In der DDR kannte sie jeder: die Comiczeitschriften ATZE und MOSAIK. Mit monatlichen Auflagen in Millionenhöhe gehörten sie zum Alltag von Generationen. Von 1955 bis 1975 zogen die MOSAIK-Helden der Digedags, später dann die Abrafaxe in jahrmarktsbudenbunten Abenteuern durch die Zeitalter und Kontinente. Dabei folgten ihre Schöpfer nicht nur der eigenen künstlerischen Fantasie, sondern waren einem erstaunlich bildungsbürgerlichen Anspruch verpflichtet. Das von 1955 bis 1991 erschienene Magazin ATZE hingenen wurde von Comics mit politischem Hintergrund dominiert.

aus: Atze 6/1988

Die Ausstellung im Kunstverein Tiergarten Berlin zeigt, wie Geschichte und gesellschaftliche Entwicklung in einem für kommunistische Diktaturen ungewöhnlichem Medium interpretiert wurden. Erstmals überhaupt wurde das Prinzip der angestrebten kompletten „Durchherrschung“ aller Lebensbereiche am Beispiel der kulturellen Sphäre diskutiert: Text und Bild der Comics hatten mit der Darstellung geschichtlicher oder zeithistorischer Ereignisse in allen anderen DDR-Medien übereinzustimmen. Entsprechend entfaltet sich anhand von Bildern, Objekten und Fotografien vor dem Besucher die Ikonografie des Sozialismus.

aus: ATZE 7/1977, S. 5

In der Ausstellung werden Motive aus den Comics neben die medialen Vorlagen der Grafiker gestellt.
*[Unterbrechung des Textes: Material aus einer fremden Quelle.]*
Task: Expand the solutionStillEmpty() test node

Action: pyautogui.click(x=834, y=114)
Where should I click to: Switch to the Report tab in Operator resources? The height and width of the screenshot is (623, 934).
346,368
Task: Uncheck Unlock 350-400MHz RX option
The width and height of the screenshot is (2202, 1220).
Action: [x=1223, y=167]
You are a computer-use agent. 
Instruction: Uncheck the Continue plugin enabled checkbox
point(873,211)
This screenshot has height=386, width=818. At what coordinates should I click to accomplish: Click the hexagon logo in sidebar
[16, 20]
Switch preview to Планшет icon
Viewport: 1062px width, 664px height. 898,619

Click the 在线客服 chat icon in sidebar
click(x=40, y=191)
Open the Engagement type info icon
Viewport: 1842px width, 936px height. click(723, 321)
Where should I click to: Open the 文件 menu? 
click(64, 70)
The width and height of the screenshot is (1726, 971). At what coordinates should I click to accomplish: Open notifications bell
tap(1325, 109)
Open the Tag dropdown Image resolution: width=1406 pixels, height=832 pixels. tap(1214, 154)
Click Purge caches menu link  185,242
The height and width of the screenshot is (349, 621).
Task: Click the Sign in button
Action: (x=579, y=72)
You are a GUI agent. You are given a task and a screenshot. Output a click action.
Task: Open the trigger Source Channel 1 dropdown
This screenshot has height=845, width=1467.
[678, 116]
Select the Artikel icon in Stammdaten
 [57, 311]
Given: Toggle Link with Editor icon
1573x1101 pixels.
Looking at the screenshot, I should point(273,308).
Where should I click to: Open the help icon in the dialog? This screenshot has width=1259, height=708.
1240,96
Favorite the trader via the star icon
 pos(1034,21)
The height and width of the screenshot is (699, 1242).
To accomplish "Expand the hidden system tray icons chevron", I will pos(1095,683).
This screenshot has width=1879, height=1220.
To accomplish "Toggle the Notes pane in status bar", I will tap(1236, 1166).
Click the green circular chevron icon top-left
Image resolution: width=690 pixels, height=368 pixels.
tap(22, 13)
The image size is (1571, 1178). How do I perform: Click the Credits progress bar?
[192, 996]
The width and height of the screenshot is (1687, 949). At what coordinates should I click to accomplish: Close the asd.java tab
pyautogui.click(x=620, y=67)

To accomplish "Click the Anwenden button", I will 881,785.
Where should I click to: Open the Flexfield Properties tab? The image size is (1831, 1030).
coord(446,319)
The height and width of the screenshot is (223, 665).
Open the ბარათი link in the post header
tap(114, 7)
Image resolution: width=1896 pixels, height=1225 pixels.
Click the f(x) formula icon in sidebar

Im Fall von ATZE adaptierte man z.B. sowjetische Filme oder DEFA-Produktionen mit politischen Inhalten wie der Oktoberrevolution, führenden Politikern wie Ernst Thälmann oder historischen Ereignissen wie dem Mauerbau. Lebensgroße Figuren wie z.B. von DDR-Präsident Wilhelm Pieck machen die Orientierung an Heiligendarstellungen und religiöser Ikonografie deutlich.

Das „MOSAIK-Kollektiv“ orientierte sich dagegen vorwiegend an populärwissenschaftlichen Werken und Bildbänden beispielsweise zur Erdgeschichte, Geographie, Technik- und Industrieentwicklung. 1959/60 erleben die Digedags Abenteuer auf dem erdähnlichen Planeten Neos. Dort ist die schöne neue Zukunftswelt nach der Vollendung von Walter Ulbrichts ehrgeizigem Wirtschaftsprogramm bereits Wirklichkeit geworden.

aus: ATZE 12/1975, S. 5

Großformatige Comicpanels stehen in der Ausstellung in Korrespondenz zu Modellen ihrer prägnantesten Motive: Dazu gehören das erste und einzige in der DDR entwickelte Düsenpassagierflugzeug oder das ehrgeizige Projekt einer Einschienenbahn, das am Beispiel eines PIKO-Spielzeugmodells vorgestellt wird. Auch die doppelseitige Comic-Zukunftsphantasie des Flughafens Berlin-Schönefeld vom Februar 1960 wird manchen Besucher von heute nachdenklich stimmen.

Nach offizieller Kritik an zuviel Klamauk wandte sich MOSAIK der Technikgeschichte zu, wobei insbesondere die akribische Transformation historischer Bildvorlagen aus Geschichte und Kunst, z.B. nach Georgius Agricola oder William Hogarth, in ein zeitgenössisches Bildvokabular besticht. Auf vielfältige Weise öffnet die Ausstellung ein Panorama von historischen, kunstgeschichtlichen und wissenschaftlichen Referenzen und verdeutlicht, wie zentral auch die zunächst sich an junge Menschen richtenden Publikationen der DDR-Comics ATZE und MOSAIK im Kontext politischer Programmatik und Propaganda zu begreifen sind.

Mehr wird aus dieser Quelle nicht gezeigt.